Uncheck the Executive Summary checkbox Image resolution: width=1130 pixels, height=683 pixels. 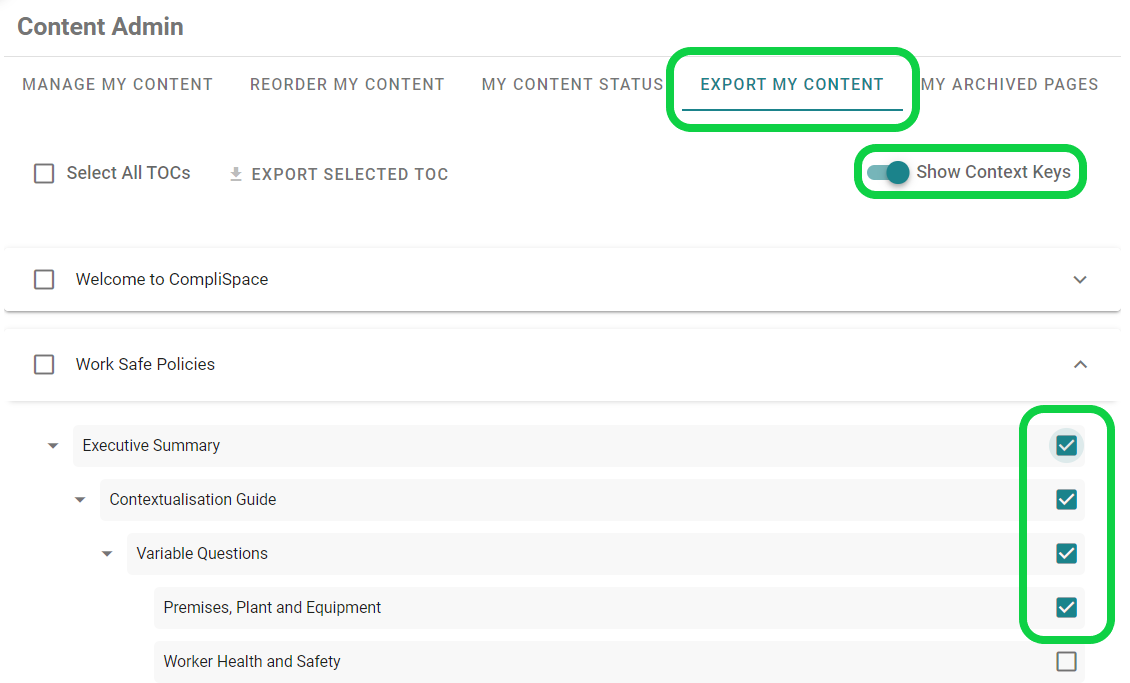pyautogui.click(x=1066, y=445)
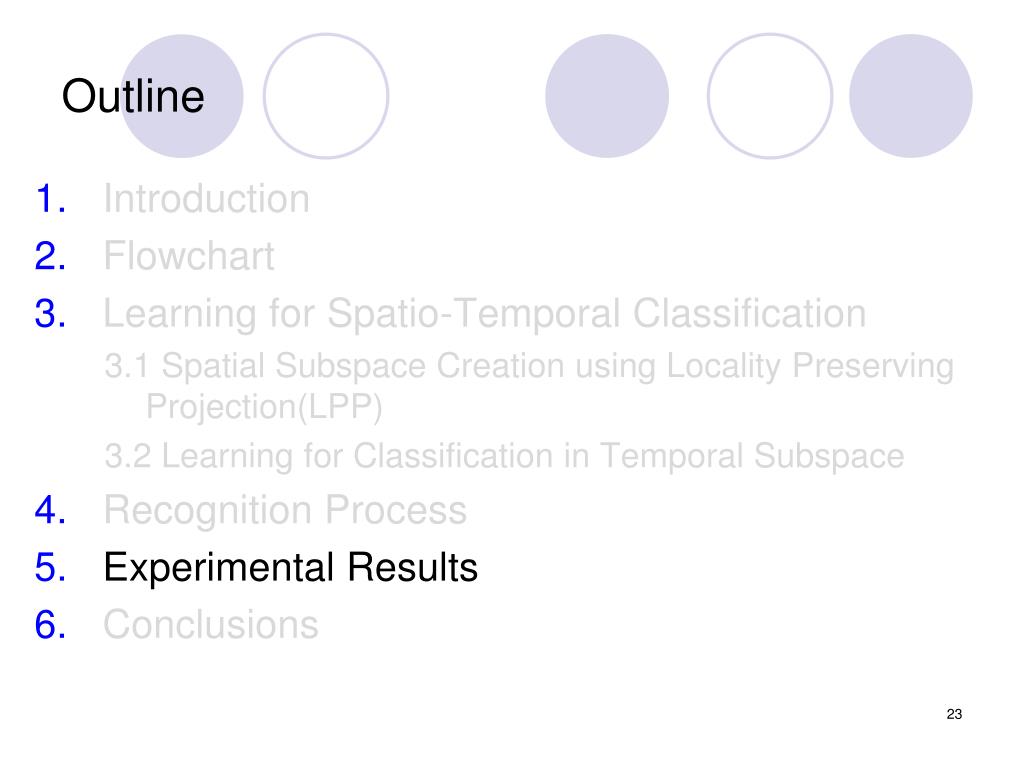Viewport: 1024px width, 768px height.
Task: Click the blue number 6 list marker
Action: pyautogui.click(x=50, y=624)
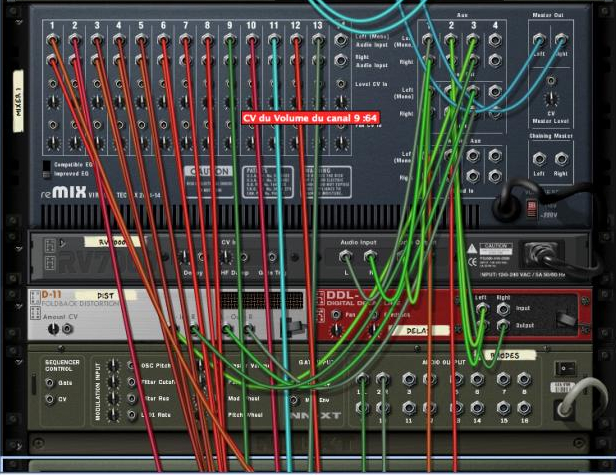This screenshot has width=616, height=475.
Task: Click the DDL-1 right input jack
Action: point(503,309)
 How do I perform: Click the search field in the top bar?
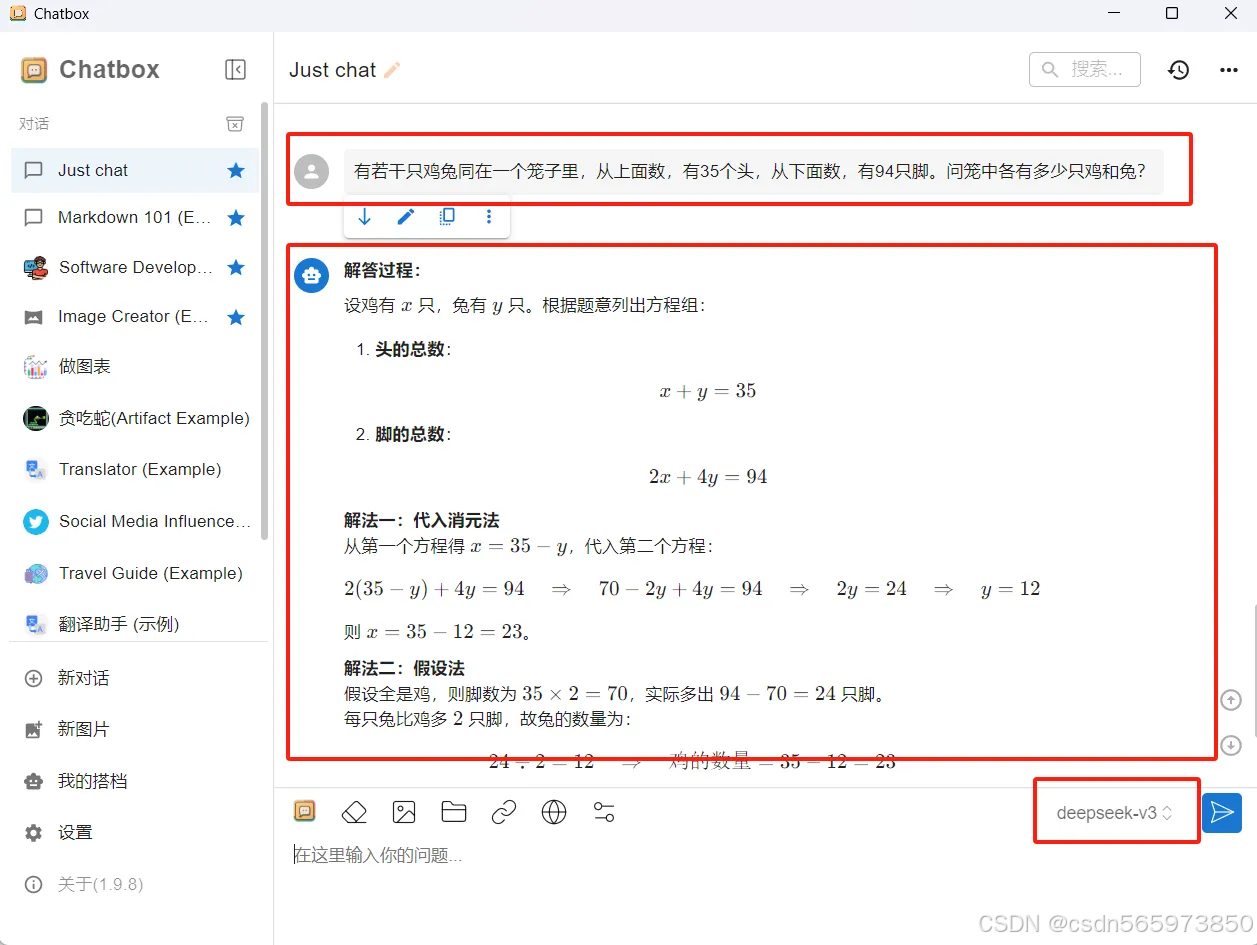(1084, 70)
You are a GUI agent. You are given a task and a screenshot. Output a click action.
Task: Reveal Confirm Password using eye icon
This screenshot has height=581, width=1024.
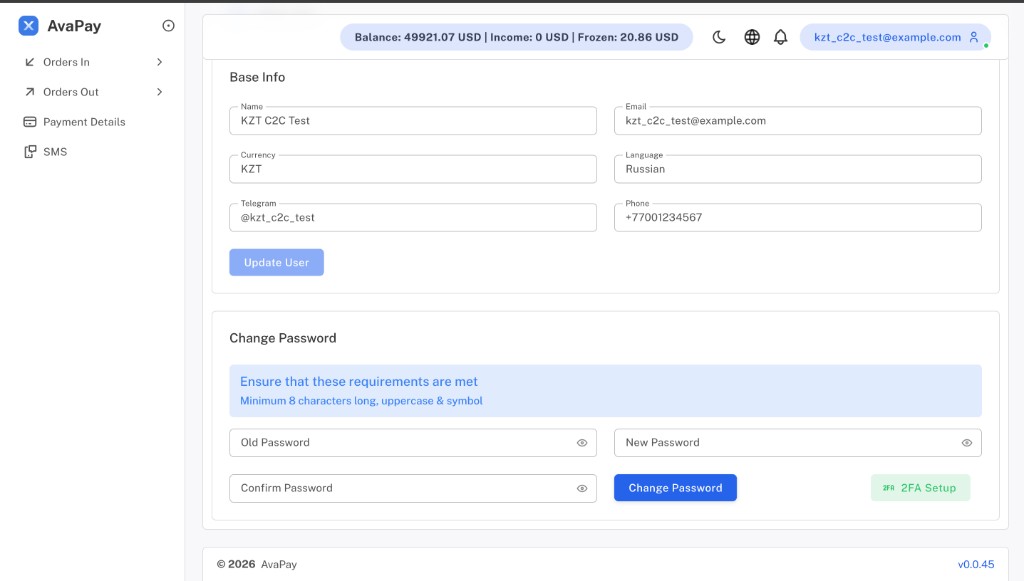[x=582, y=488]
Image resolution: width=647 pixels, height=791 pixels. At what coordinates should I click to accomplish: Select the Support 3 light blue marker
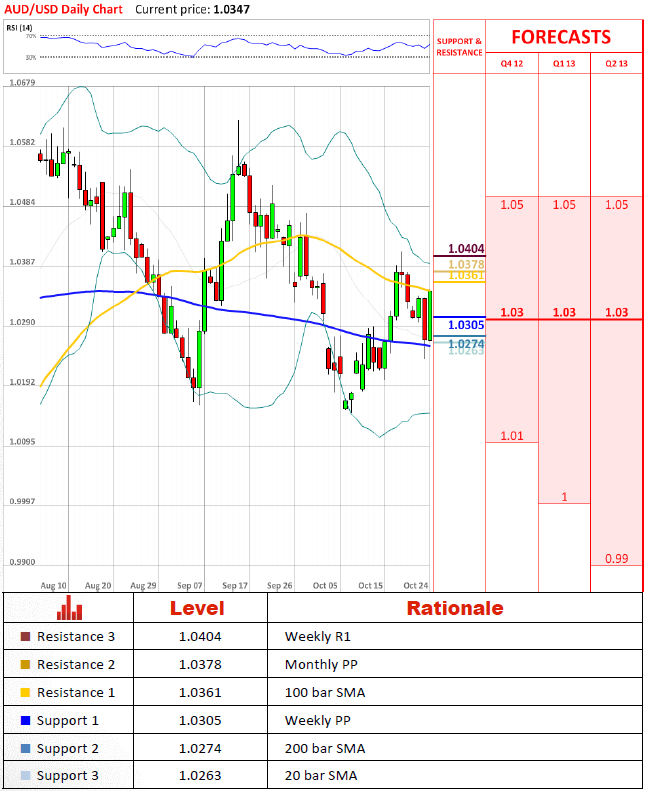[x=25, y=776]
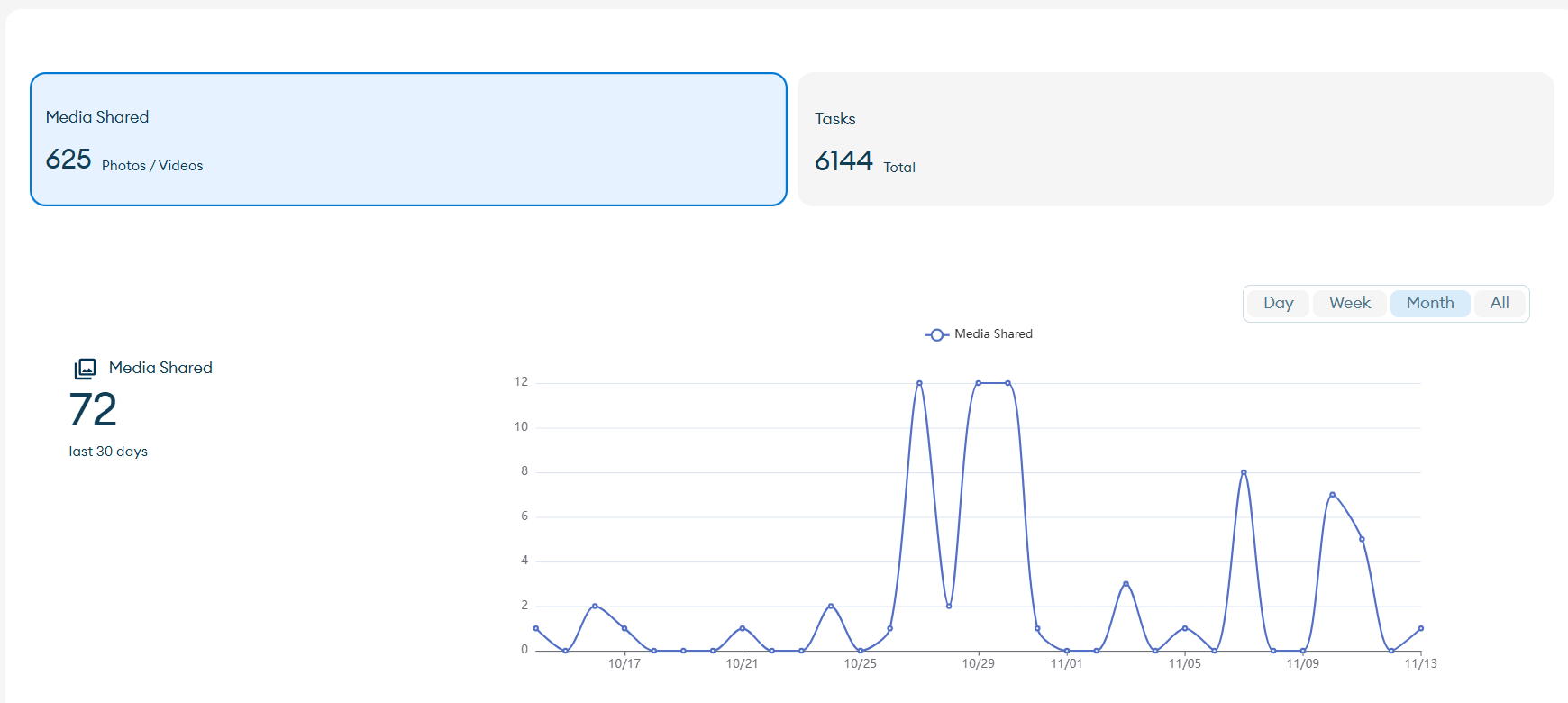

^^^^^^^^^^^^^^^^

▸ **Assigned task**
All lines from the line with "How do I perform: Click" through the final line of the data, both included, are to be repeated exactly; no other lines and no pictures.

▸ **Response area**
 How do I perform: Click the search field in the top bar?
(1084, 70)
You are a GUI agent. You are given a task and a screenshot. Output a click action.
Task: Reveal Confirm Password using eye icon
This screenshot has height=581, width=1024.
[x=582, y=488]
Image resolution: width=647 pixels, height=791 pixels. At what coordinates should I click to accomplish: Select the Support 3 light blue marker
[x=25, y=776]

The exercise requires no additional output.